I should have had a ready answer. After all, it’s not like this was the first time I’d been asked this question. But instead I found myself being unexpectedly candid – both with my student and with myself. “I can’t say for sure,” I admitted, “but I’d be happy to explore the topic together, if that’s OK with you.”
Mind you, this was an exceptionally bright young man, who I knew would likely be as game for this sort of discussion as he would a sail around the bay. I also knew that it wasn’t my job to convince him of anything, simply to encourage him to consider the possibilities.
So we began.
I recalled a radio program I’d heard that included a panel of Christian leaders discussing the significance of the Book of Revelation (aka “The Apocalypse”), which includes the mythical battle between the forces of good and evil. At first there seemed to be a consensus that the purpose of this story was to illustrate that, ultimately, good is more powerful than evil. But one panelist – a minister of some denomination I can’t recall – offered another interpretation.

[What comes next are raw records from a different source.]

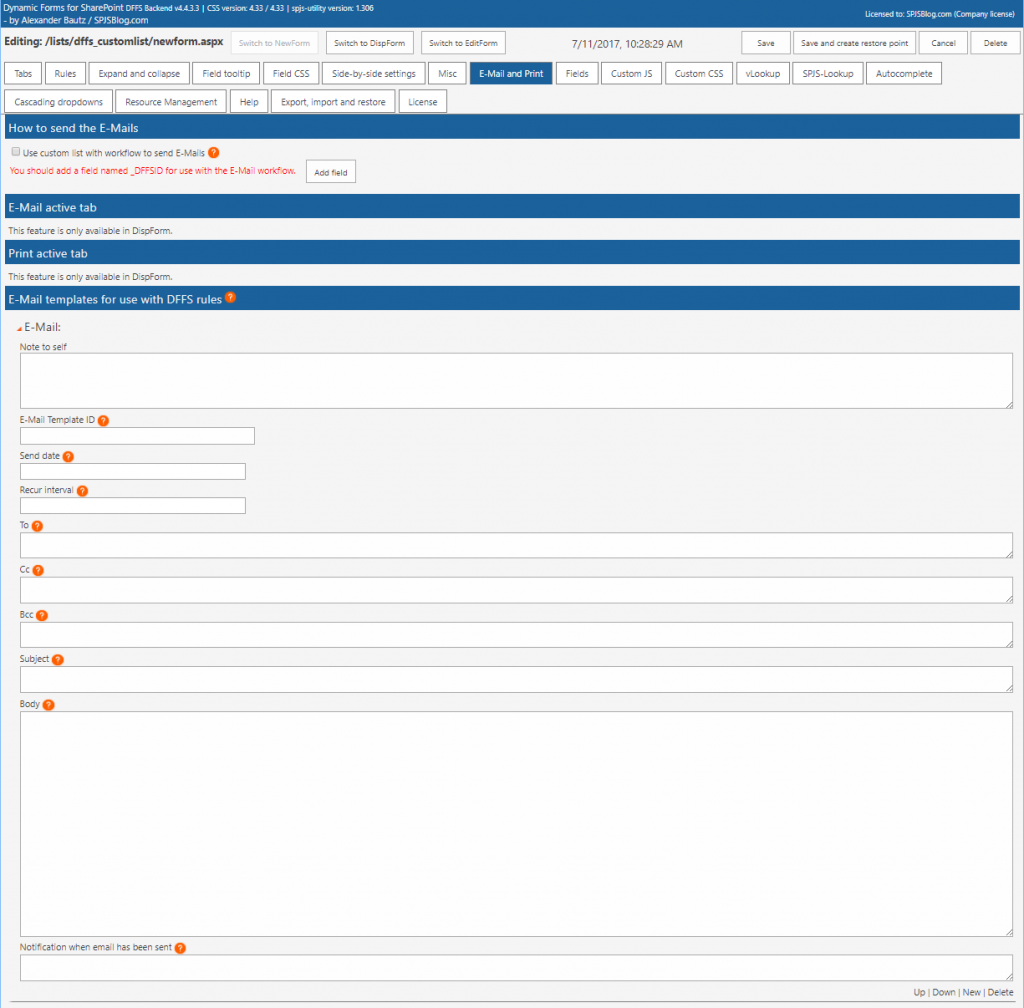The height and width of the screenshot is (1008, 1024).
Task: Click the New link below the template
Action: 971,992
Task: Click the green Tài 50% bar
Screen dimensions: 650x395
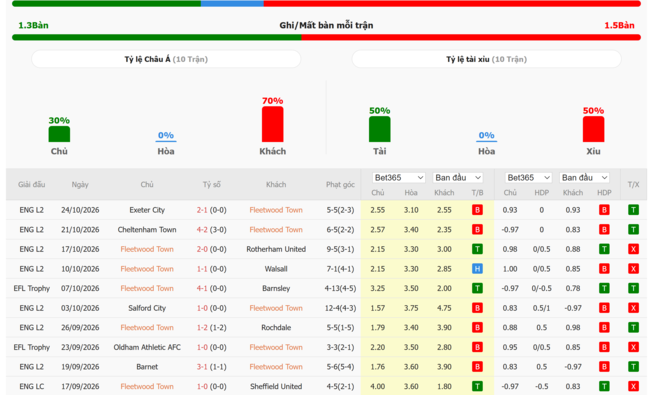Action: coord(380,129)
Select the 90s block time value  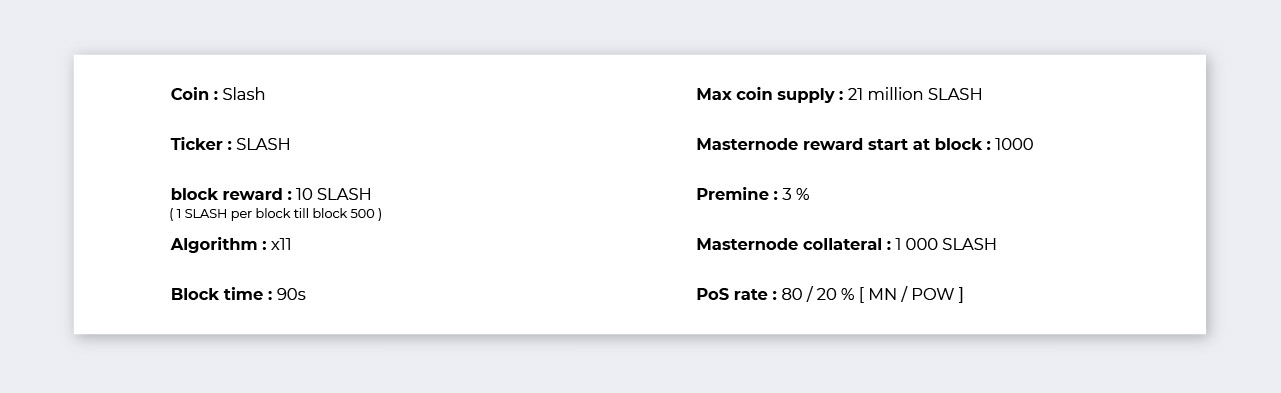click(291, 294)
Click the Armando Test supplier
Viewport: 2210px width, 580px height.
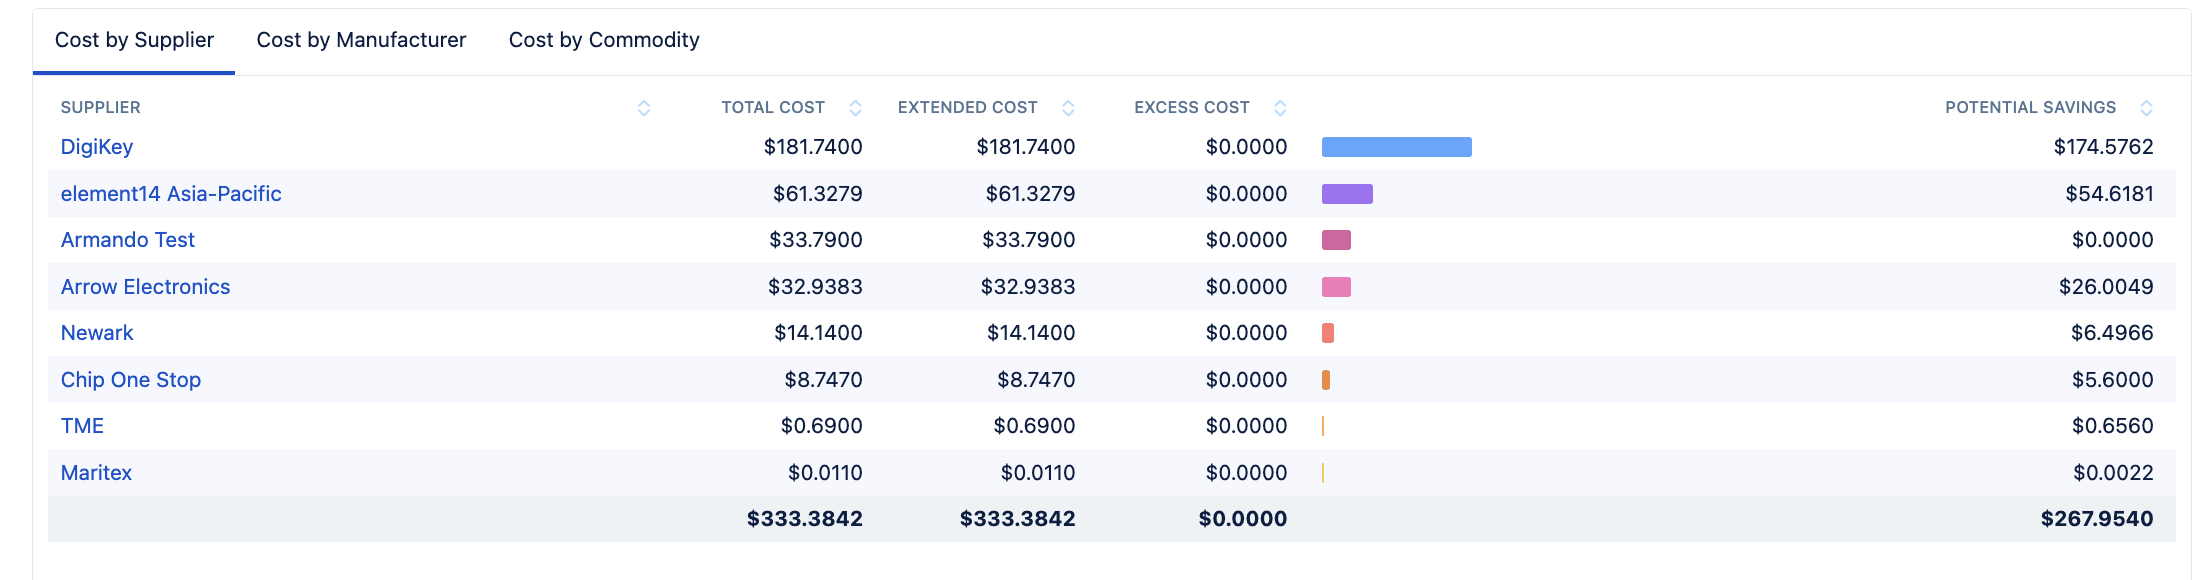click(128, 240)
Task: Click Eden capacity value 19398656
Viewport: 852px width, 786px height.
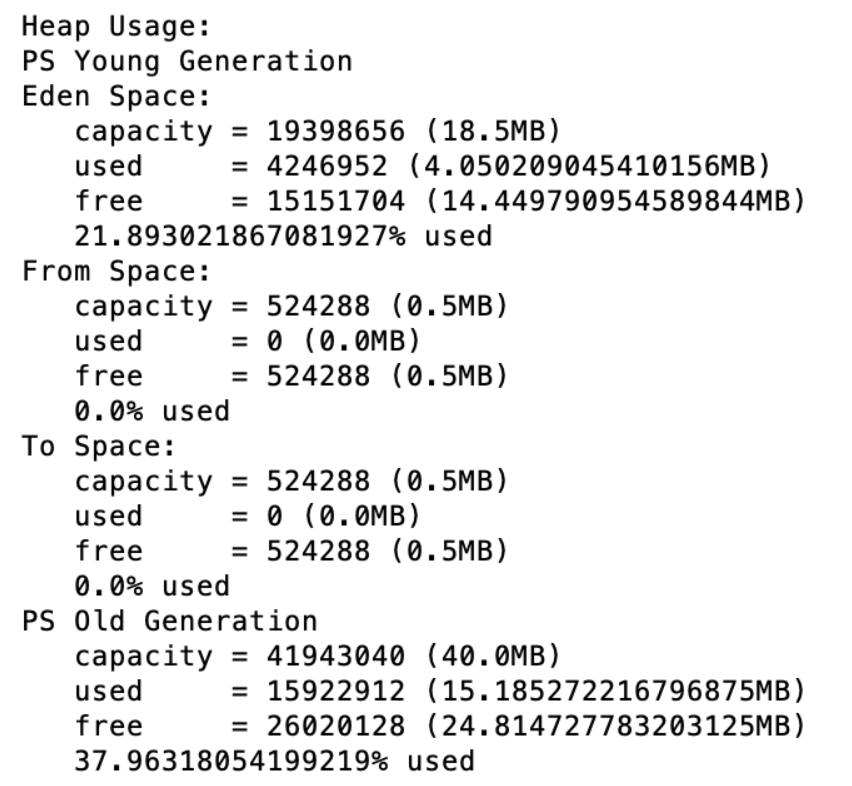Action: coord(335,131)

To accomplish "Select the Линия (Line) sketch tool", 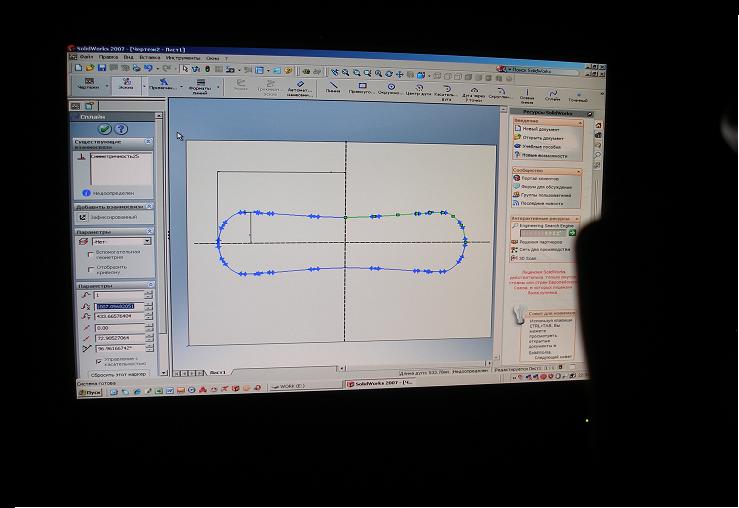I will point(333,85).
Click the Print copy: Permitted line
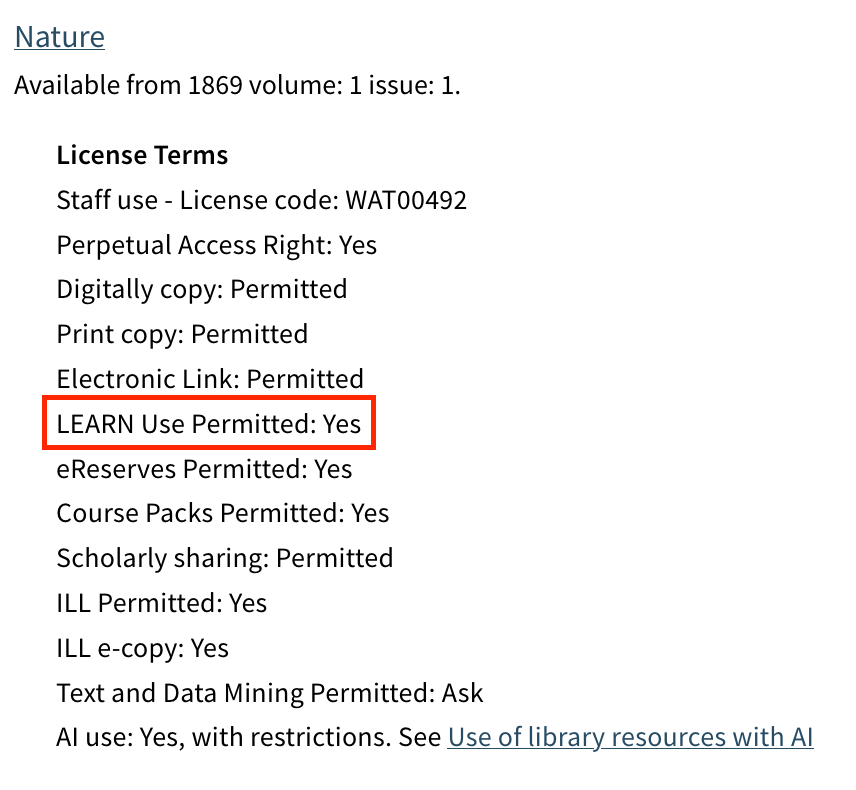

“My sense is that the Book of Revelation isn’t so much about proving that good is more powerful than evil,” he said, “but that good is the only power.”
While this conversation didn’t provide a complete answer to the question at hand, it did afford us a compelling starting point: What if God, good, really were the only power governing the universe, and everyone in it? Would this fact – even the admission of this fact – make any real difference in our lives?
Imagine a child looking at two math equations on a chalkboard. One says 2+2=5, the other 2+2=4. As long as he believes that both equations are valid, he’s going to have problems. But the moment he realizes that only one is or can be true, a solution begins to unfold and his suffering, as it were, begins to subside.
For theologian Mary Baker Eddy, the same could be expected as a result of anyone’s honest and vigorous exploration of God – not as the proverbial “bearded man in the sky,” but as that singular divine Principle she identified as Love. “It is our ignorance of God, the divine Principle, which produces apparent discord,” she writes in Science and Health with Key to the Scriptures, “and the right understanding of Him restores harmony.”
Even as a kid this made sense to me, but it wasn’t until my early 20s that I had some evidence that helped convince me of the power of understanding God in this way.
I was out for an all-day bike ride when I was side-swiped by a car going upward of 50 miles an hour. The impact was enough to break off the car’s side-view mirror and send me zigzagging in pain until I reached the side of the road.
It would have been logical, I suppose, to first assess the damage that had been done. But before I did, it seemed more logical – more natural, really – to just close my eyes and remind myself that not only did I believe in God, but that I believed Him to be the only power, the only law, the only reality governing my experience, despite all the evidence to the contrary.
I opened my eyes just as the man who hit me came running to where I was standing.
“Are you OK?” he asked?
“I’m just fine,” I assured him, and I meant it. After just those few seconds of quiet thought, not only was I not feeling any pain, the only “damage” I could find was a slight bruise on my leg and a tiny scratch on my arm.
As I was sharing this story with my Sunday school student, it occurred to me that not only did my understanding of God, as basic as it may have seemed, save me from a potentially traumatic experience, I believe it has since reduced the number of times I’ve found myself in similar situations, as this once accident-prone kid has been nearly accident-free for the past 20 years.
Toward the end of class, I realized that we hadn’t yet come up with any definitive answers, other than to suggest that a desire to know God better and put this understanding into practice might be a good place to start. And maybe that’s enough, for now at least – just as long as we keep asking questions and keep listening for the answers that inevitably come.